While beetroot juice may actually be beneficial for the treatment of gout due to its anti-inflammatory properties, too much of it can have the opposite effect. This is because beetroots contain oxalates which can result in the body secreting too much acid, thus resulting in the build-up of it in the joints.

Kidney Stones

Beetroots contain a wide range of vitamins and minerals that are extremely good for the body, and they can even help to remove toxins from our system and keep the liver and kidneys functioning optimally. That said, too many of these compounds called oxalates can result in kidney stones, especially in people with a history of them.

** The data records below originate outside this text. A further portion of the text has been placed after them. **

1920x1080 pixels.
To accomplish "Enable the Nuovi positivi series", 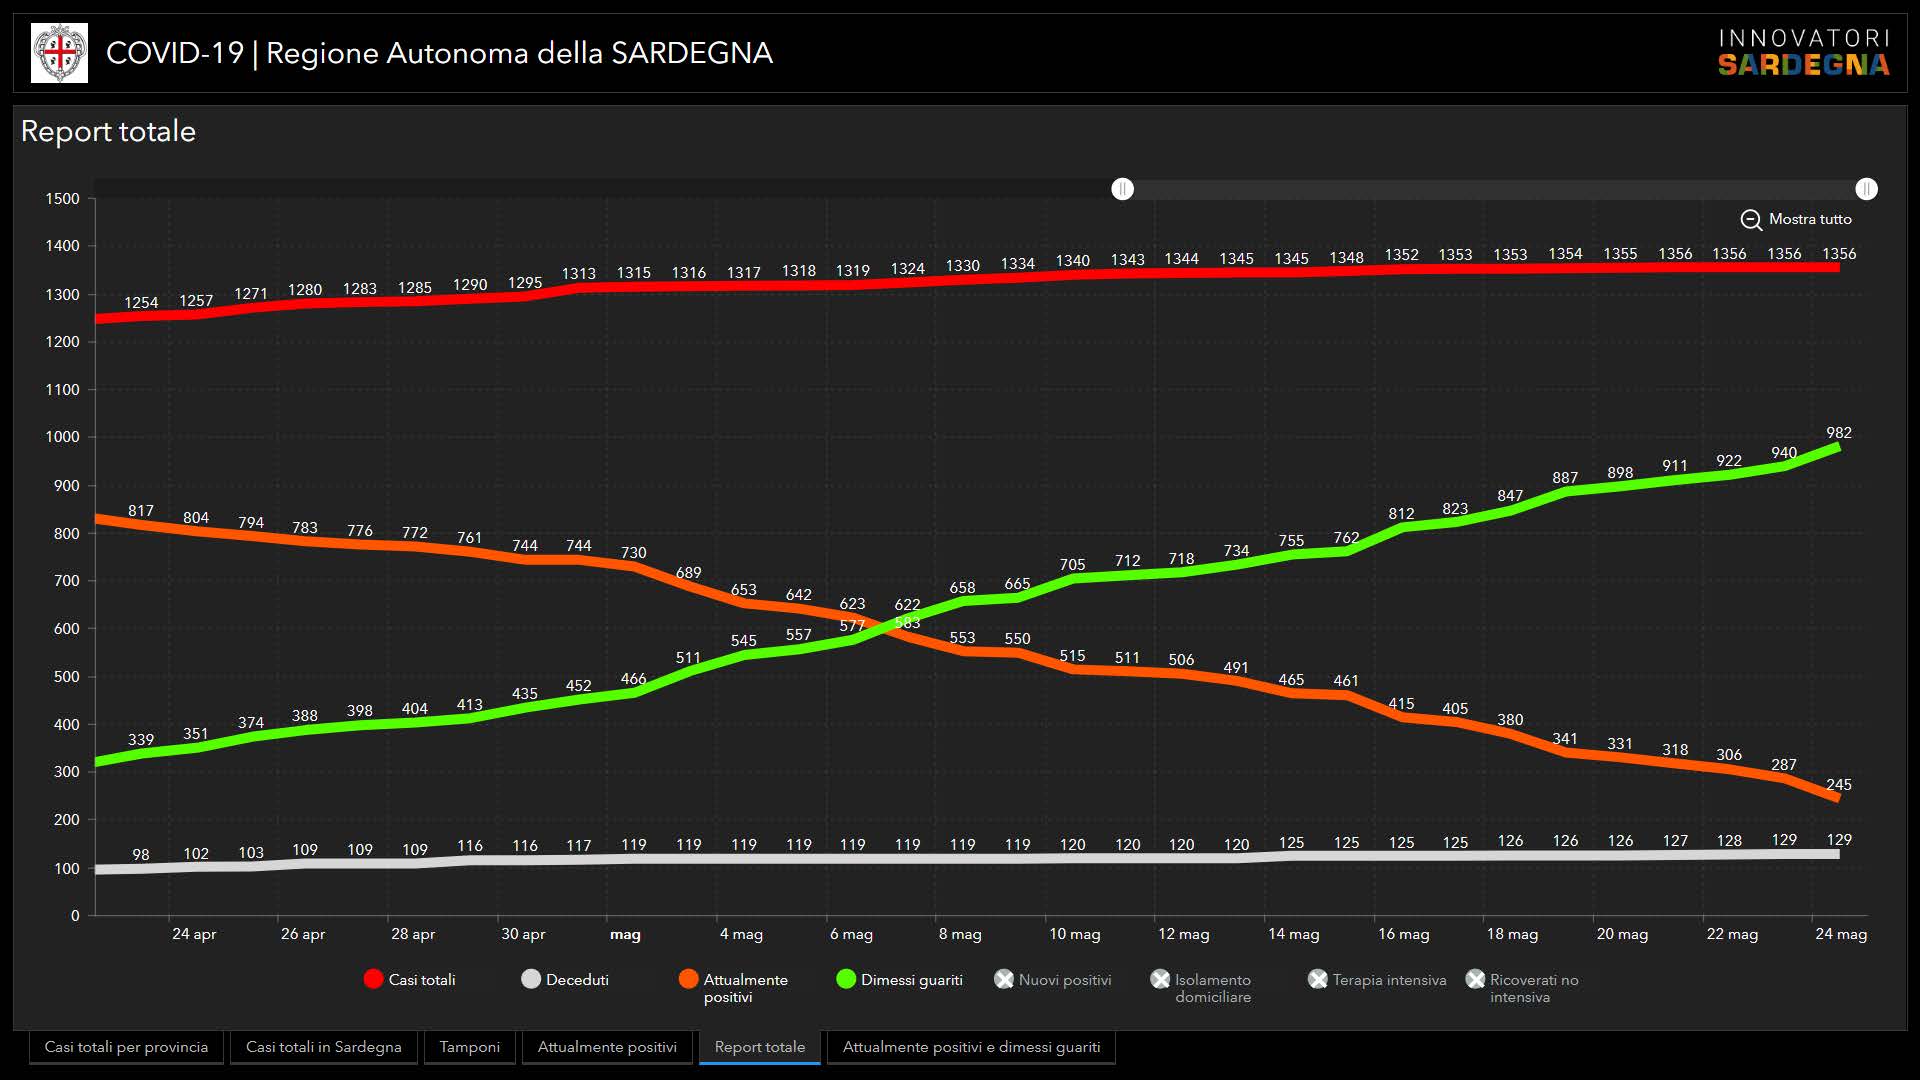I will (1004, 980).
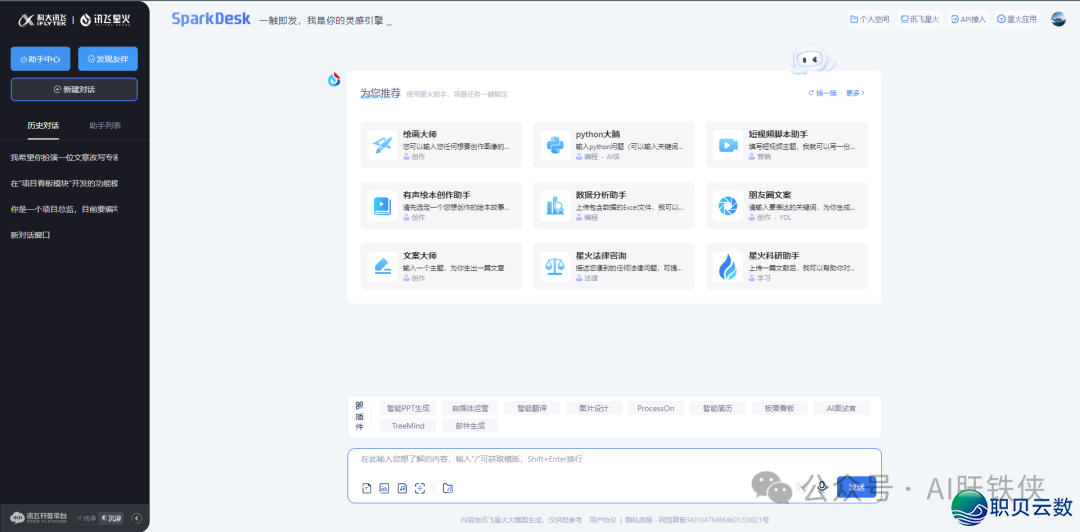Screen dimensions: 1080x532
Task: Click the 新建对话 button
Action: coord(74,89)
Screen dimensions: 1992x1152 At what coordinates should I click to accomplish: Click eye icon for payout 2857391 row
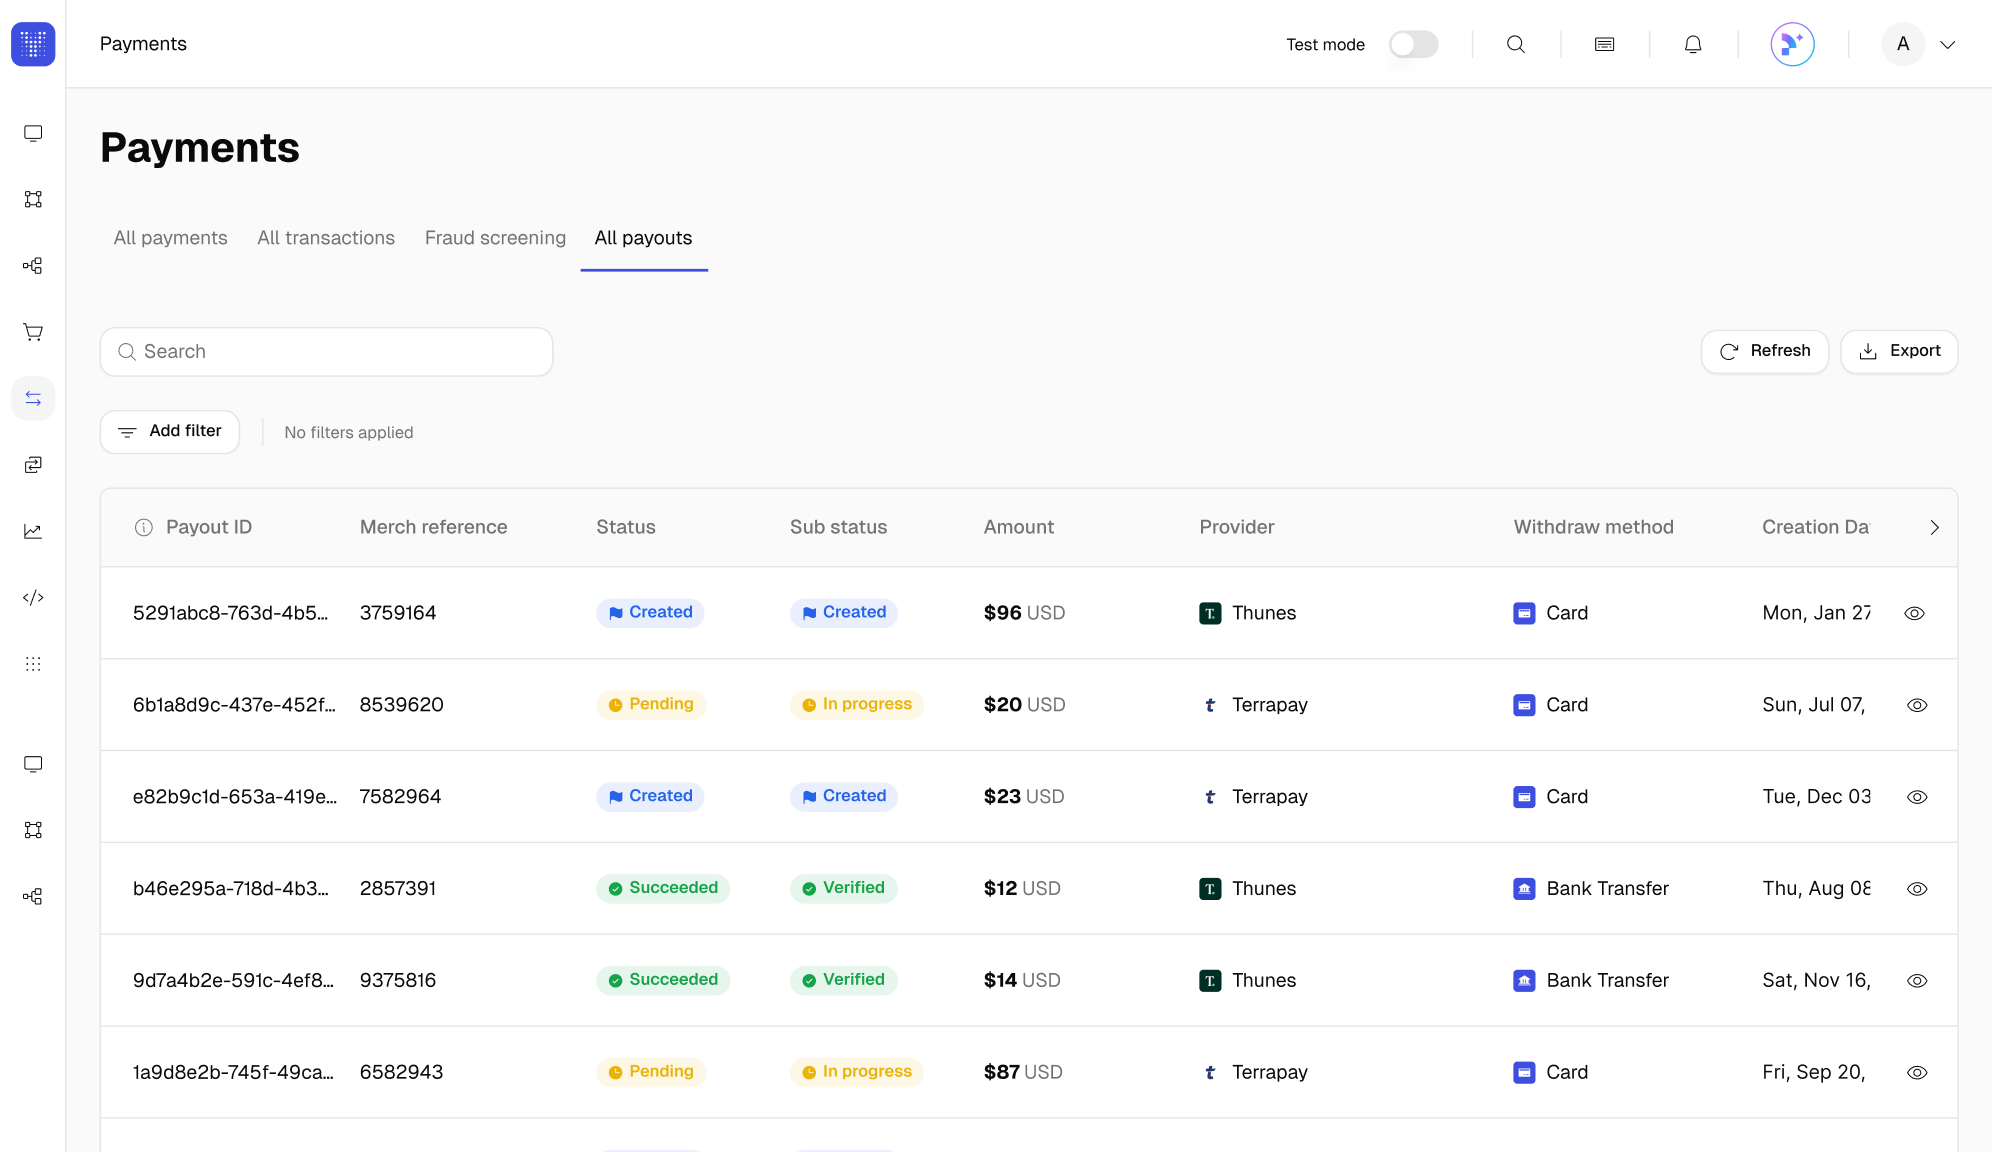(1916, 889)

While this side effect is unlikely, it’s something to bear in mind if you have a history of kidney stones.

Final Thoughts

As long as you eat beetroot in moderation and don’t overdo it on the highly concentrated beetroot juice, you shouldn’t have any adverse side effects from this tasty food. The only common side effect that you may notice is a change in your urine and stools to a reddish tint, but this is completely harmless and is only temporary. So, next time you make that salad don’t forget to toss in some beetroot and enjoy!

Related Questions

Is beetroot good for the skin?

The juice in beetroot helps to eliminate toxins from your skin, leaving you glowing from the inside out! Beetroot is very rich in vitamins and minerals, with vitamin C being a key ingredient that boosts skin health. Beetroot does this by cleaning the blood and this shows from the inside out, which is just another reason as to why you should be incorporating beetroot into your diet.